WHAT THE EXERCISE ASKS
Could you retype all of the records exactly, leaving out every picture?

----

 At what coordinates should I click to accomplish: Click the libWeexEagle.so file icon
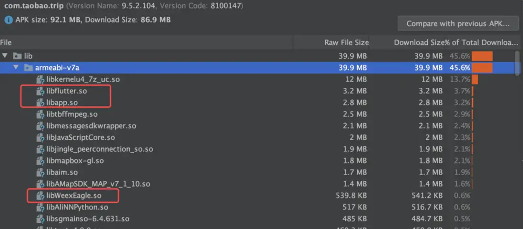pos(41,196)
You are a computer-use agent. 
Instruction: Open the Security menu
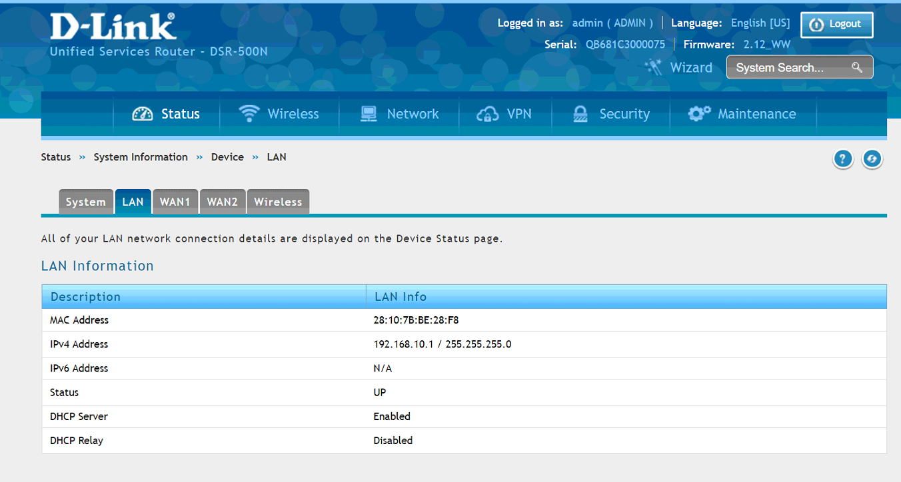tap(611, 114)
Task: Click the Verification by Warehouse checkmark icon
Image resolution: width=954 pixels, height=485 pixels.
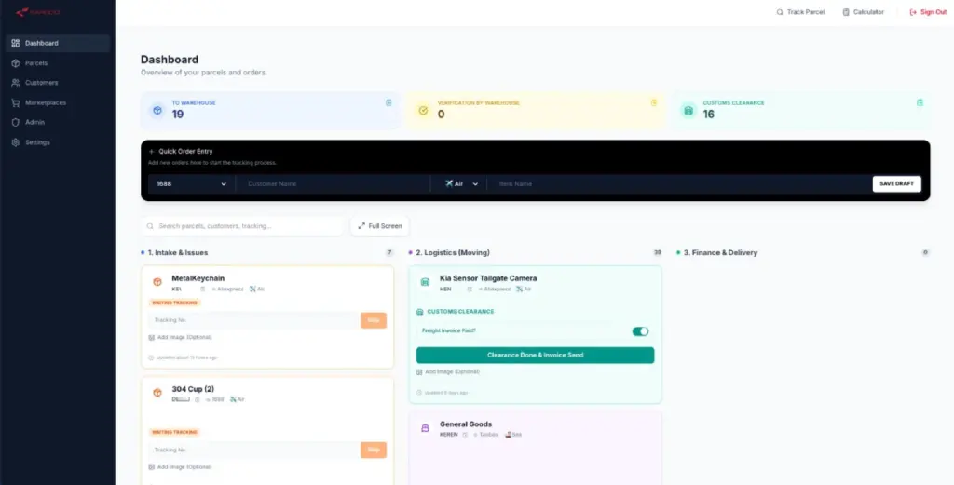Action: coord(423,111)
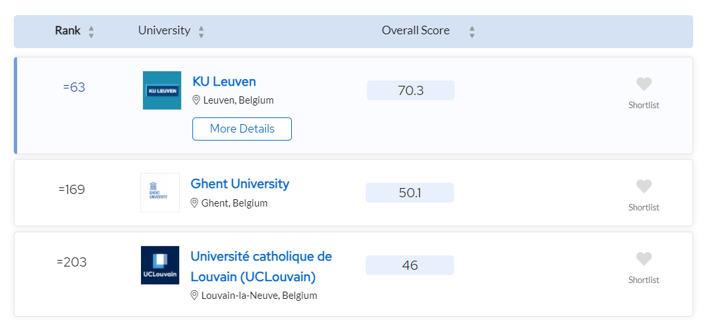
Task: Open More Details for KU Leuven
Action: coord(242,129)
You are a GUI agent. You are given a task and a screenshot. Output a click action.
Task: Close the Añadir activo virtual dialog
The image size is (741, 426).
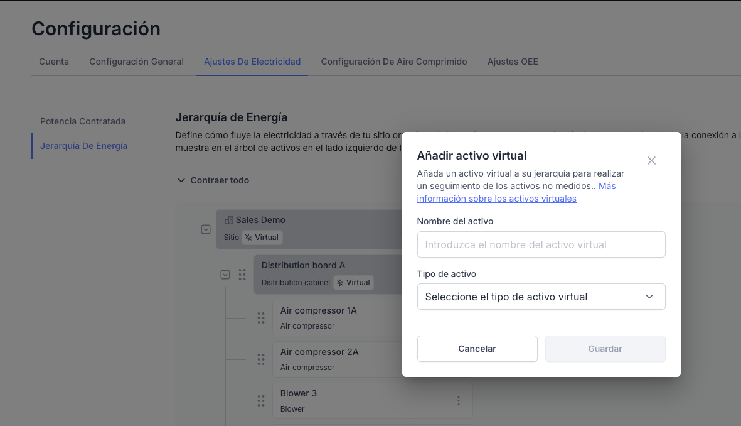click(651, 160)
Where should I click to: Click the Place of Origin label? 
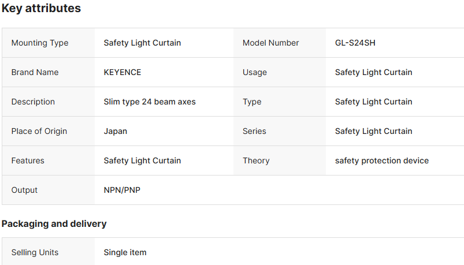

----

THE COMPLETED TASK
 At what coordinates should I click to accomplish: Click the libWeexEagle.so file icon
pos(41,196)
You are a computer-use agent. 
Instruction: Open the Security menu
tap(611, 114)
Task: Click the Verification by Warehouse checkmark icon
Image resolution: width=954 pixels, height=485 pixels.
Action: coord(423,111)
Task: Open More Details for KU Leuven
Action: coord(242,129)
You are a GUI agent. You are given a task and a screenshot. Output a click action.
Task: Close the Añadir activo virtual dialog
The image size is (741, 426).
click(651, 160)
Where should I click to: Click the Place of Origin label? 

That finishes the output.